/ELIP

Robust vision-language understanding via evidential learning

Primary LanguagePython

ELIP

Paper

Evidential Language-Image Posterior (ELIP) achieves robust alignment between web images and semantic knowledge across various OOD cases by leveraging evidential uncertainties. The proposed ELIP can be seamlessly integrated into general image-text contrastive learning frameworks, providing an efficient fine-tuning approach without exacerbating the need for additional data.

Approach

ELIP

Usage

First, install PyTorch 1.7.1 (or later) and torchvision, as well as small additional dependencies, and then install this repo as a Python package. On a CUDA GPU machine, the following will do the trick:

$ conda install --yes -c pytorch pytorch=1.7.1 torchvision cudatoolkit=11.0
$ pip install -r requirements.txt

Replace cudatoolkit=11.0 above with the appropriate CUDA version on your machine or cpuonly when installing on a machine without a GPU.

Data

Training data

Downlaod raw image of COCO2014 and FLickr from the official website. We use the annotation file from Karpathy split of COCO to train the model.
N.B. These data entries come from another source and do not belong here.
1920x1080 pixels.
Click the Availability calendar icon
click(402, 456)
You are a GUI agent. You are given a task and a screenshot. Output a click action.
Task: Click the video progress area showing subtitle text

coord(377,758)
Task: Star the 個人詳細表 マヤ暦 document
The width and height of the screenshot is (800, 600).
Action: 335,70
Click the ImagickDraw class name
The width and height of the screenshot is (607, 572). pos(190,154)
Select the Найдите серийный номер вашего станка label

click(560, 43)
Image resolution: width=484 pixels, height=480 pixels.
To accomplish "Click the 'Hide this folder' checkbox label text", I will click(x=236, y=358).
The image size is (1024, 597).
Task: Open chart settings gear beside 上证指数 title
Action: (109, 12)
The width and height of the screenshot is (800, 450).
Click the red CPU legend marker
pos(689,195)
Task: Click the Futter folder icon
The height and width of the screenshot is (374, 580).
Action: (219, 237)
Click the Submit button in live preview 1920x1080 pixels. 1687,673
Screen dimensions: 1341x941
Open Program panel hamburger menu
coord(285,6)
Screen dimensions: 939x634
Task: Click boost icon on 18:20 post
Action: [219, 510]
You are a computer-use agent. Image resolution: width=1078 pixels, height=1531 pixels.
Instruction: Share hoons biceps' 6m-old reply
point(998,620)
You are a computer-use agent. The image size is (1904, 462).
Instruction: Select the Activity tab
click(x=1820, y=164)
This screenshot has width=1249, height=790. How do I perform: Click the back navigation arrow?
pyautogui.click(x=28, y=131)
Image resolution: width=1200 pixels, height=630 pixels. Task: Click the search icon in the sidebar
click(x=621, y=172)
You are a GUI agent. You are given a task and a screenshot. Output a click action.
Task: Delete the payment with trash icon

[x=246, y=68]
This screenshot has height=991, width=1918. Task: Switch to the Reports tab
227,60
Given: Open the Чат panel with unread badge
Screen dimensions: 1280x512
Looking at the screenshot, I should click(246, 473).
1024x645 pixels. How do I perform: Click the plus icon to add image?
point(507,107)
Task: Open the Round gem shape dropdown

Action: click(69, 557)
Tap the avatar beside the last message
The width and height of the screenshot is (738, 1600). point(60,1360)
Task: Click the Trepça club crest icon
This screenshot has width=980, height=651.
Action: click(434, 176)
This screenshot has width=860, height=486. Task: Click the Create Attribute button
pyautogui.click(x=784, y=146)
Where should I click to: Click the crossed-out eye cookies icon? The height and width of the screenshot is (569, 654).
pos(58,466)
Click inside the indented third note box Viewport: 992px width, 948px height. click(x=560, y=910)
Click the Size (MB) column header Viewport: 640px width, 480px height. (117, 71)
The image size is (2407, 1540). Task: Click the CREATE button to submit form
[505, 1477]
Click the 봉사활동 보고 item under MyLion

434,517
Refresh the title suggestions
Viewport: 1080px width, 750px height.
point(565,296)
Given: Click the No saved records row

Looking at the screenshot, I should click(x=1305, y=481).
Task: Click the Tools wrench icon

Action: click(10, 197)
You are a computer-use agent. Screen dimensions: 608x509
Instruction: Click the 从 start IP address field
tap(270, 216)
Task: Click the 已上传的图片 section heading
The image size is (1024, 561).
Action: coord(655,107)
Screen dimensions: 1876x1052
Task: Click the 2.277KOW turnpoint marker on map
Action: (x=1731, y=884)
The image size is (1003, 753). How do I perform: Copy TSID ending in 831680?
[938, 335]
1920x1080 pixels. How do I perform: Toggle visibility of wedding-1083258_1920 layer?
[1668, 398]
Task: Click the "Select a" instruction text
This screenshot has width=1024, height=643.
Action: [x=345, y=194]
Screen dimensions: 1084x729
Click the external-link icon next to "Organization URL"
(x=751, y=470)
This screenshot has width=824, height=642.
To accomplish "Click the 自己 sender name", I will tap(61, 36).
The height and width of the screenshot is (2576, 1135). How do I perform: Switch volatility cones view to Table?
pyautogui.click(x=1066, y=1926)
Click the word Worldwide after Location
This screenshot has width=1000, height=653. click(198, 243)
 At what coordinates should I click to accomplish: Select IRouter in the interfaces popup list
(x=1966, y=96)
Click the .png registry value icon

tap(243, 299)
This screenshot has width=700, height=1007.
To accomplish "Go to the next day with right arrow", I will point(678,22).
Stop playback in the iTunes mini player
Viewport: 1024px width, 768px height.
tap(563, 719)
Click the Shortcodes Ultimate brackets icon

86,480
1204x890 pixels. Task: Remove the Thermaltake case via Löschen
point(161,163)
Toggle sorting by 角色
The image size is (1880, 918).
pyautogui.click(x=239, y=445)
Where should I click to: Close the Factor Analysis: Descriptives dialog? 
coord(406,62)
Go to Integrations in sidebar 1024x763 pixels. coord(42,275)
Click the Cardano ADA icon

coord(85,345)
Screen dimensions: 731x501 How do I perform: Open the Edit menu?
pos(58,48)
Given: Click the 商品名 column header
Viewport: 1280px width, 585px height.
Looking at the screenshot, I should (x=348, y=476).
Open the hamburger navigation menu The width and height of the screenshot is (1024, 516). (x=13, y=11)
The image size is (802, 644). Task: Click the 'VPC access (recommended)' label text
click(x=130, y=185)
OOD image and text preparation (for testing)

We kindly follow this work to generate our OOD images link.

Evaluation (Image-Text Retrieval)

To evaluate the finedtuned ELIP,

  1. Modify the config files located in /configs:
  • *_root: the root path of images and annotations.
  • dataset: coco / flickr.
  • pretrained: finetuned weights of ELIP.
  1. Run the following script:
python -m torch.distributed.run --nproc_per_node=1 \
   train_retrieval.py \
   --config configs/retrieval_*_eval.yaml \
   --output_dir /path/to/output \
   --evaluate

Training

  1. Finetuning ELIP with multiple GPUs please run:
python -m torch.distributed.run --nproc_per_node=4 \
    train_retrieval.py \
    --config configs/retrieval_coco_finetune-noEV.yaml \
    --output_dir /path/to/output \
    --seed 255

Citation

If you find this code to be useful for your research, please consider citing.

@inproceedings{ELIP,
  author = {Sun, Guohao and Bai, Yue and Yang, Xueying and Fang, Yi and Fu, Yun and Tao, Zhiqiang},
  title = {Aligning Out-of-Distribution Web Images and Caption Semantics via Evidential Learning},
  year = {2024},
  booktitle = {Proceedings of the ACM on Web Conference 2024},
}

Acknowledgement

The implement of ELIP relies on sources from CLIP. We thank the original authors for their open-sourcing.